Bounded variable transformation when not using HMC?

covertg · February 10, 2023, 12:03am

I’ve mainly read about why it’s helpful to transform bounded variables to an unbounded space in the context of sampling with HMC.

What are the pros and cons of these transforms in the context of more traditional, non-gradient-based samplers? Especially e.g. the Slice sampler or Metropolis methods we have in pymc?

covertg · February 10, 2023, 5:08am

Here’s a bit of motivation for what prompted me to ask this.

I’m working with a model that has a parameter that takes positive values. Using a positive/nonnegative prior with support on [0, inf), pymc will log-transform it for the sampler.

This is a black box model without gradient information so we use a more traditional step method. Let’s say metropolis-hastings with a uniform proposal to keep it simple. What I am struggling to think about is how the change in scale (due to the log transform) will affect the efficiency of the sampler’s proposals.

Suppose the proposal width is 1 on the log scale.

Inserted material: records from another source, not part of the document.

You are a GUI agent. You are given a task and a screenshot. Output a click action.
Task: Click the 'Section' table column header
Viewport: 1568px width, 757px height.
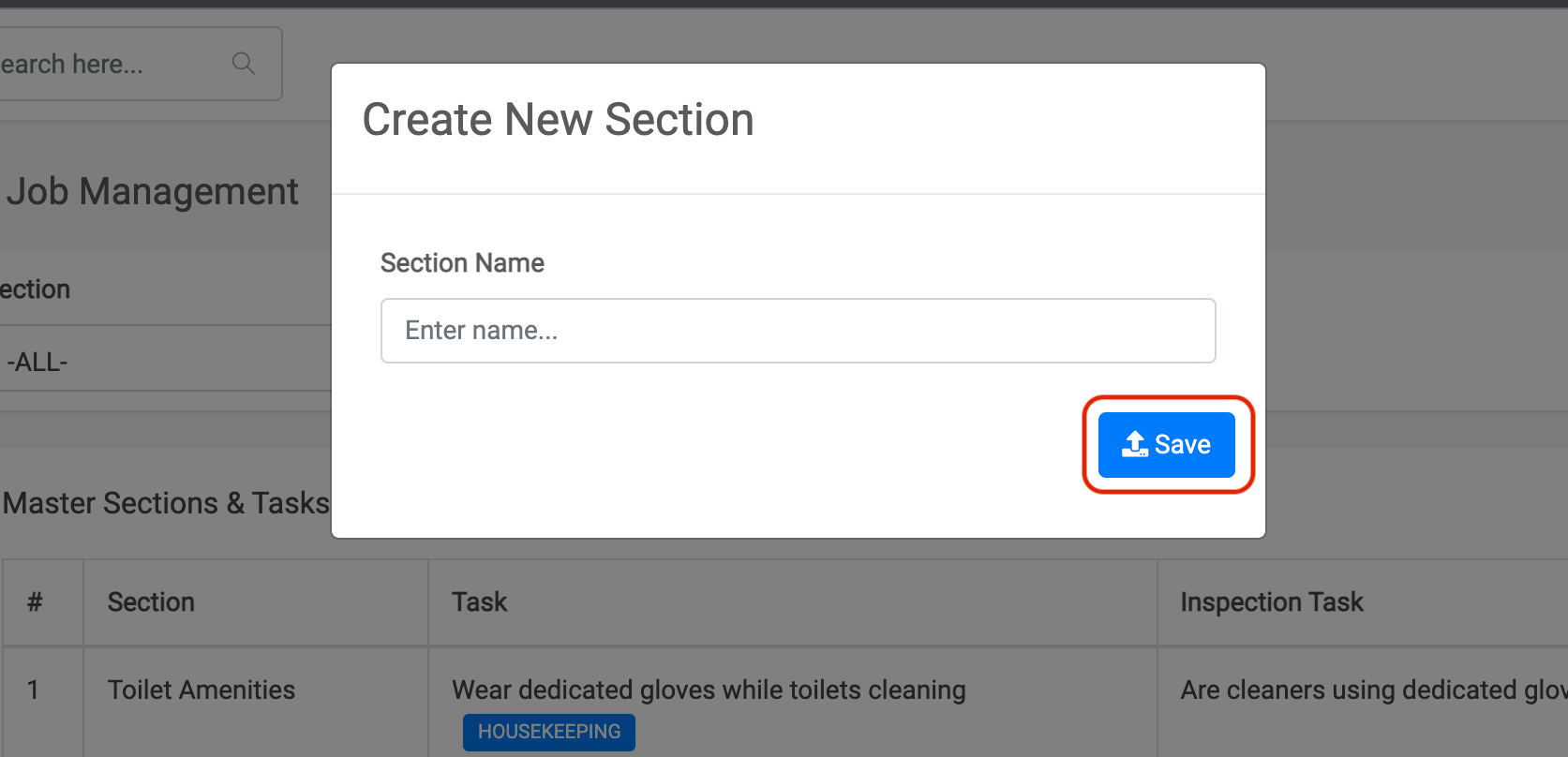pos(151,602)
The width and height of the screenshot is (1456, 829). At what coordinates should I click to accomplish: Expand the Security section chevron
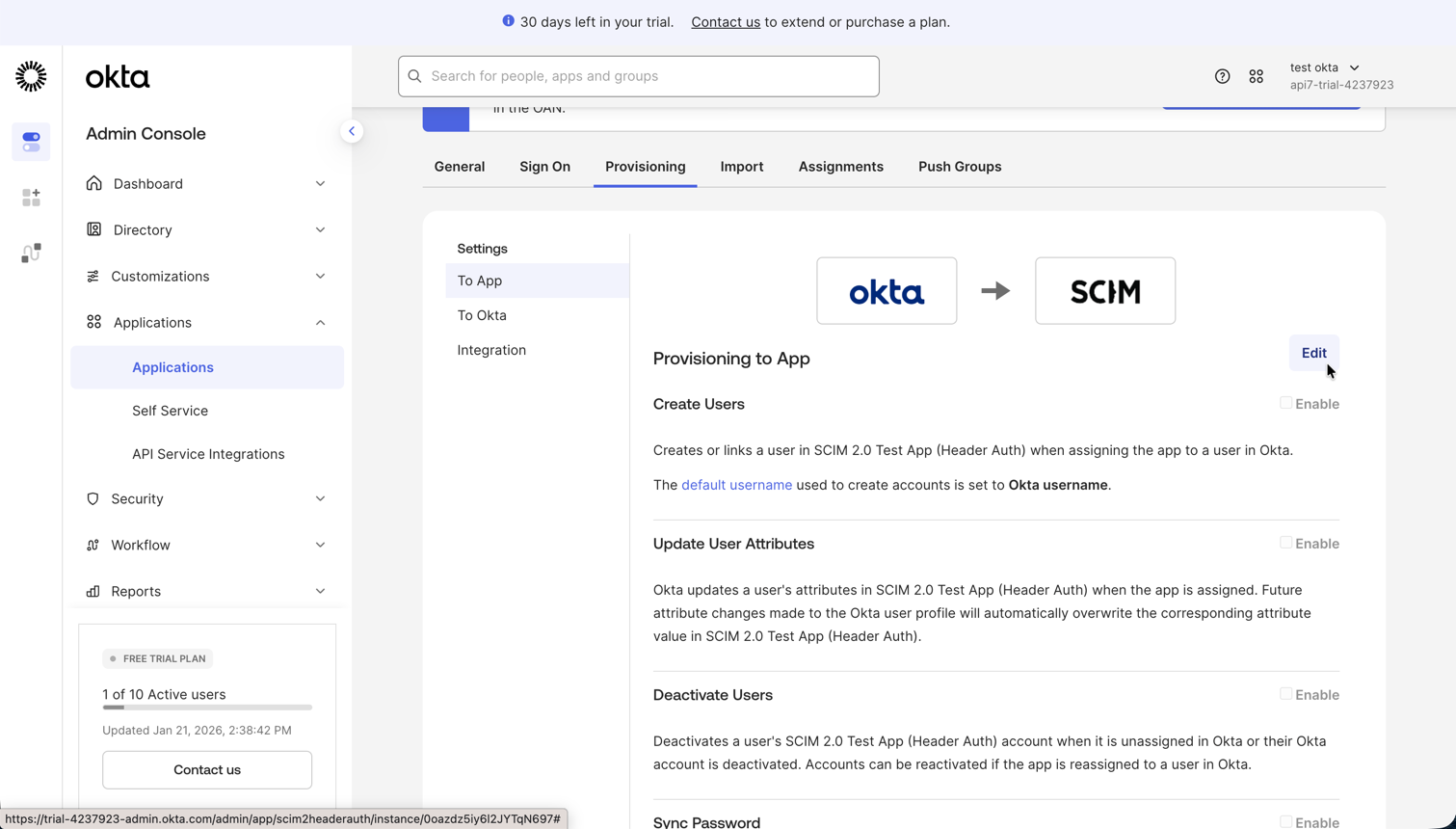320,499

At the lower range of parameter values, this means that the M-H step has a range of e^{1.01}-e^{0.01} \approx 1.73 in original units in terms of how far away the two furthest possible proposals are. But suppose we begin the M-H step a bit further up the number line at 6.5. Then the the M-H step has a range of e^{7}-e^{6} \approx 693.2 in the original units. Exponential growth is fast!

Perhaps this makes it easier to explore the posterior close to zero. But I’ve also run into an issue with this in some models. Sometimes the step method (metropolis or slice) will propose values that are so large (in original units) that they result in numerical issues or exceptions when passed to the black-box likelihood.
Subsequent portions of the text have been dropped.